Fraser also pointed out that an arbitration is only as good as the arbitrator.
“If you’ve got a bad arbitrator, you’ve got a bad process,” he said, noting that even if the arbitrator is wrong on the law, there’s not much opportunity for review or appeal.
Gardner said he’s not opposed to the notion of arbitration proceedings being more like federal lawsuits.
The plaintiff has the burden of proof, but no access to the information that it needs to prove its case, he said. “You have to be able to get some discovery in order to carry the burden of proof.”
Imbalance of Power
The perceived imbalance of power among parties to an arbitration clause is another problem.
Gardner, who represents franchisees, said that his clients don’t write the contracts they are being compelled to adhere to. Instead, the franchisor drafts the arbitration clauses and therefore “makes the rules” about the process. He noted that 65 percent of franchise agreements currently contain arbitration clauses.
An attorney who represents the Subway Restaurants franchisor, which said frequently gets sued, once told Gardner that the company includes arbitration clauses in franchise contracts as “an insurance policy against a runaway jury.” He explained that having an arbitrator hear the case ensures a measured response; even if Subway loses every time, an arbitrator isn’t going to ward millions of dollars in punitive damages.
Similarly, as a consumer rights attorney, Barry is in favor of the proposed Arbitration Fairness Act. it’s all about the inability of consumers to make an intelligent choice about how to resolve a dispute they have in a consumer or employment contract, he said.
If people choose to use arbitration after a dispute arises, that’s OK, said Barry. “But trying to resolve a dispute through forced arbitration before a dispute has even arisen and before consumers understand what their rights are is palpably unfair.”
Barry contends that mandatory arbitration clauses essentially negate many of the laws Congress has enacted to protect consumers.
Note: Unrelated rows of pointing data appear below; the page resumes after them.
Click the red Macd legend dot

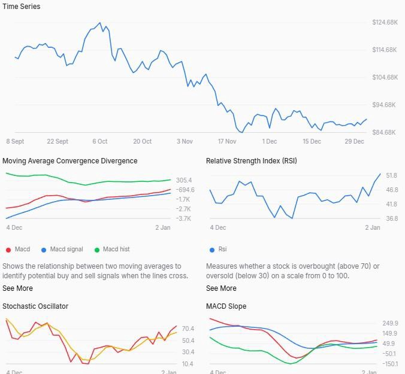point(8,250)
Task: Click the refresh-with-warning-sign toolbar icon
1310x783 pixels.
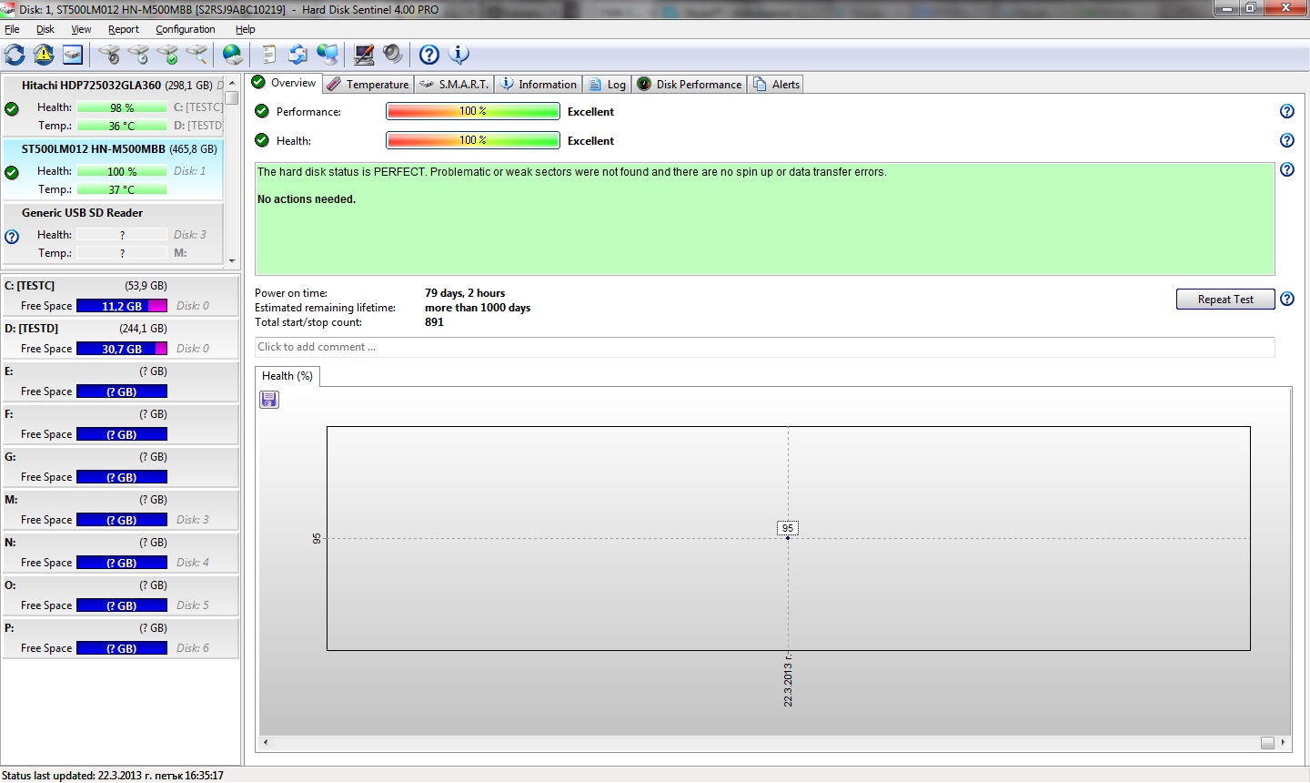Action: click(x=44, y=55)
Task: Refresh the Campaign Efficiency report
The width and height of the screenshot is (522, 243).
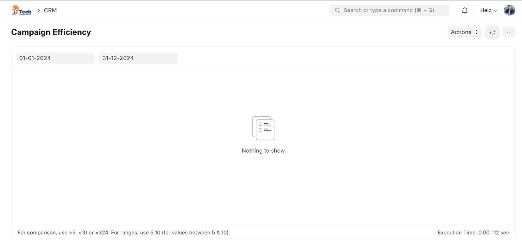Action: [x=492, y=32]
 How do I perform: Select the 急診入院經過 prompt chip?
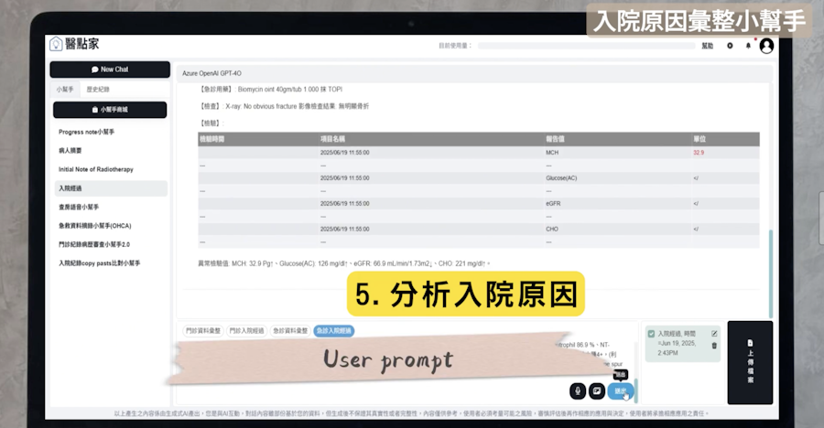point(334,330)
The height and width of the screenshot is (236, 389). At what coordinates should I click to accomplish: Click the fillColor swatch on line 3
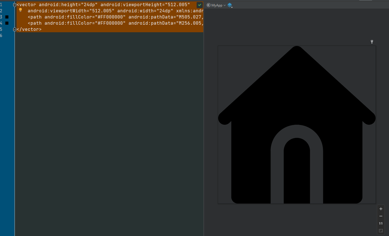pos(7,17)
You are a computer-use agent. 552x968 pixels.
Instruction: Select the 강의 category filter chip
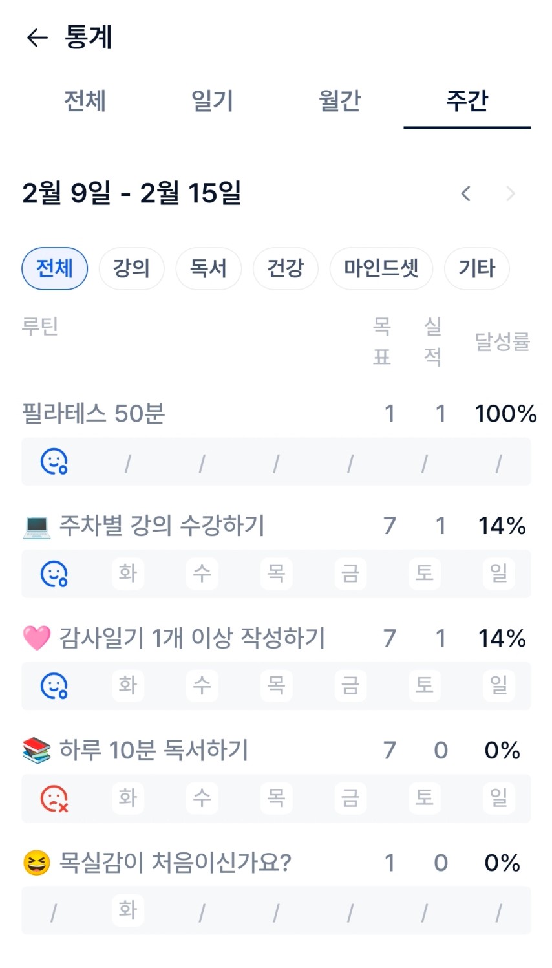click(x=131, y=268)
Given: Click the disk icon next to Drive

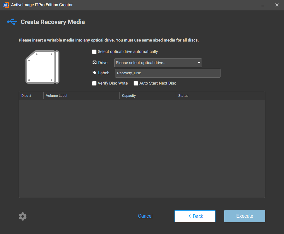Looking at the screenshot, I should pos(95,63).
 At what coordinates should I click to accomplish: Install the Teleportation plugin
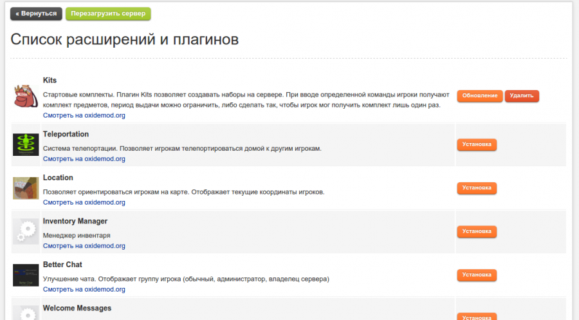tap(476, 144)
People should be allowed to exercise their rights in state or federal court, not be forced into mandatory arbitration, he said. “The practical effect of inserting an arbitration clause is to chill litigation.”
Fraser pointed out that the power imbalance evident in consumer or franchise cases isn’t present in construction or commercial matters. “The bargaining power is relatively evenly balanced,” he said, so the inclusion of arbitration contracts generally doesn’t pose the same predicament.
In the traditional labor setting, arbitration is almost always the method used to resolve disputes. In fact, the proposed Arbitration Fairness Act specifically exempts arbitration provisions contained in collective bargaining agreements.
While arbitration is not always used in the employment arena, according to Vollersten, it can be an effective method of resolving disputes.
Arbitration appeals to some employers because while it’s not necessarily cheaper, it’s usually quicker, confidential and the employer has a hand in choosing the decision maker, she said.
Nonetheless, Vollersten said she’s conscious of the potential imbalance of power discussed by the other panelists. Thus, in determining whether it’s fair to enforce an arbitration clause in the employment context, Vollersten advocates an examination of the parties’ bargaining power.
If the employee is a physician or a high-level corporate executive, then enforcing the arbitration provision might be acceptable. But if the clause was signed by an applicant for a job at an auto parts store, then it might not, she said.